Across all the records, filter for lines with the word "agent" and copy them.

Dataset entries
• • • • • • •

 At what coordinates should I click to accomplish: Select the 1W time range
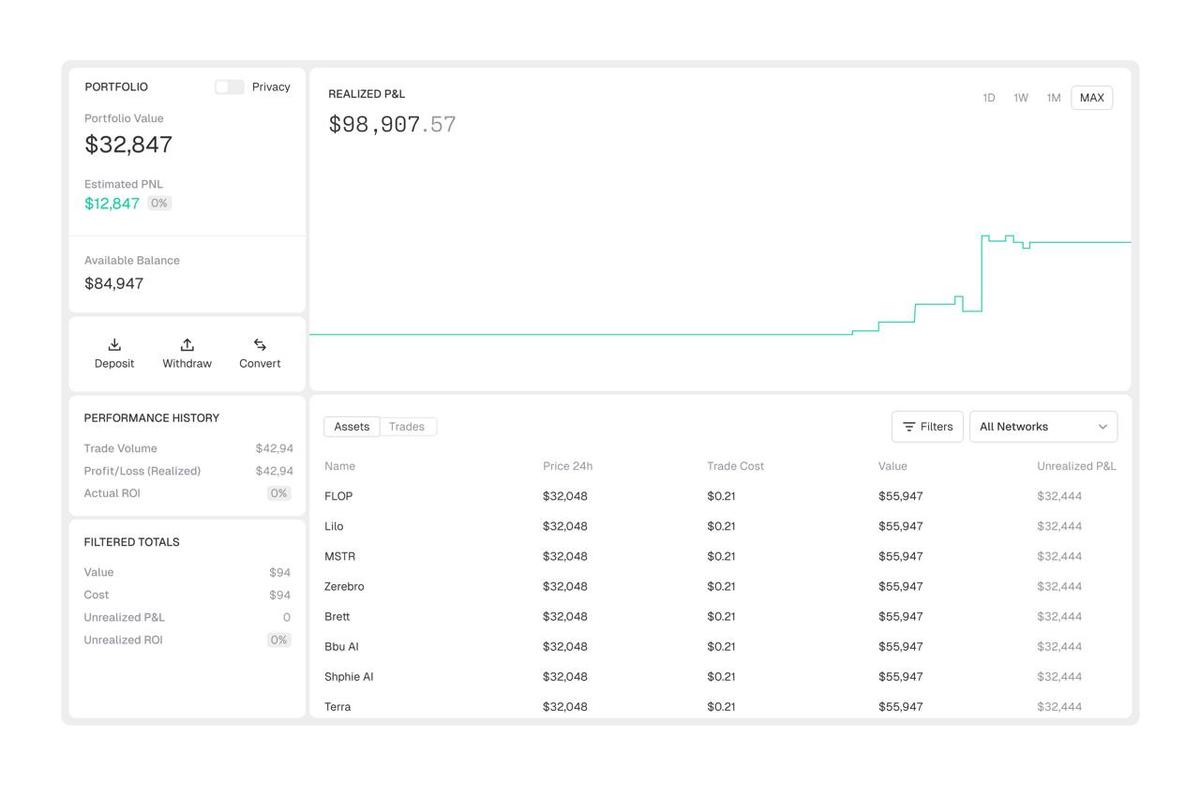pos(1021,98)
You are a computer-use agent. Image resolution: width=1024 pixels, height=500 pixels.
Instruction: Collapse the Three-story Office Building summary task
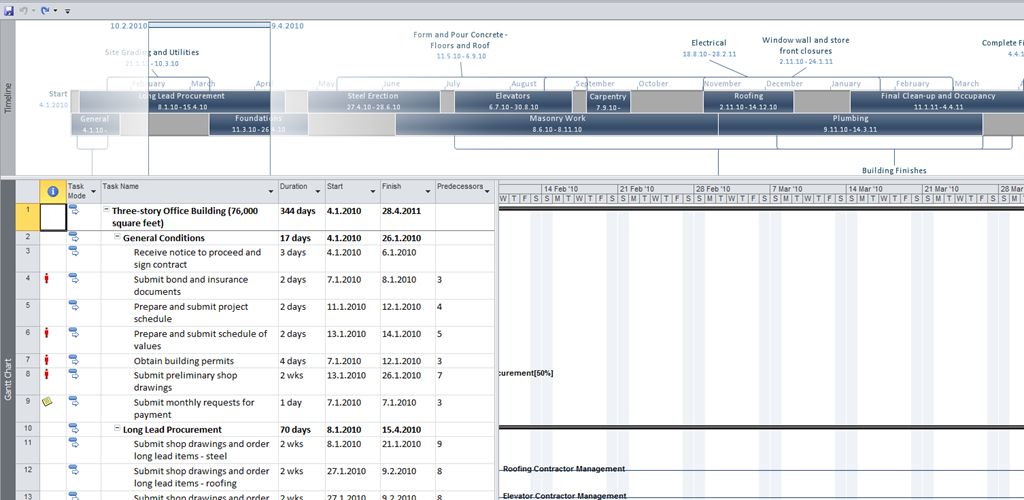click(x=106, y=211)
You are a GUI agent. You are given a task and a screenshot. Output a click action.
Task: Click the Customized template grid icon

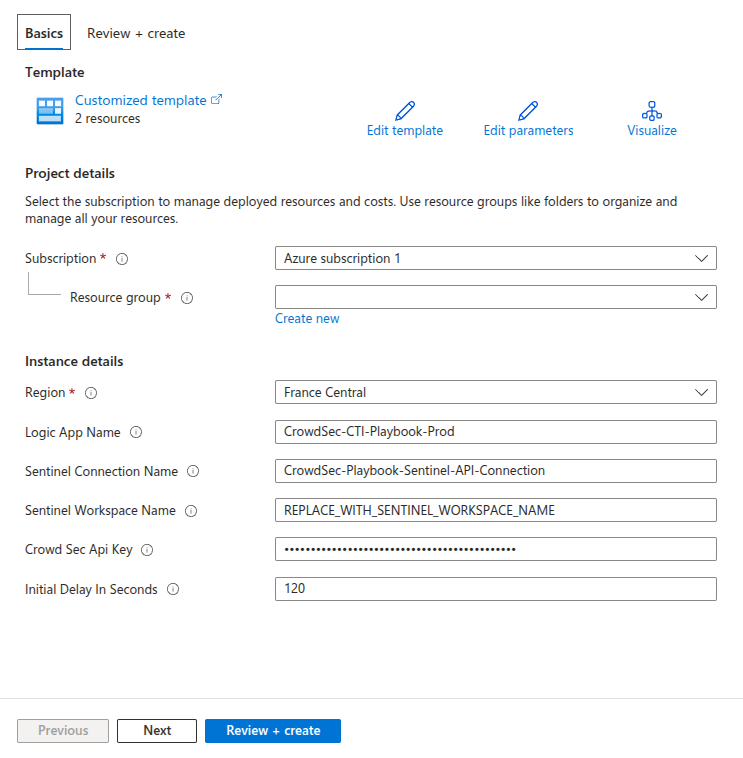pos(49,110)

• • • • • • •

Exercise output
You are a computer-use agent. Image resolution: width=1024 pixels, height=500 pixels.
You are a GUI agent. You are given a task and a screenshot. Output a click action.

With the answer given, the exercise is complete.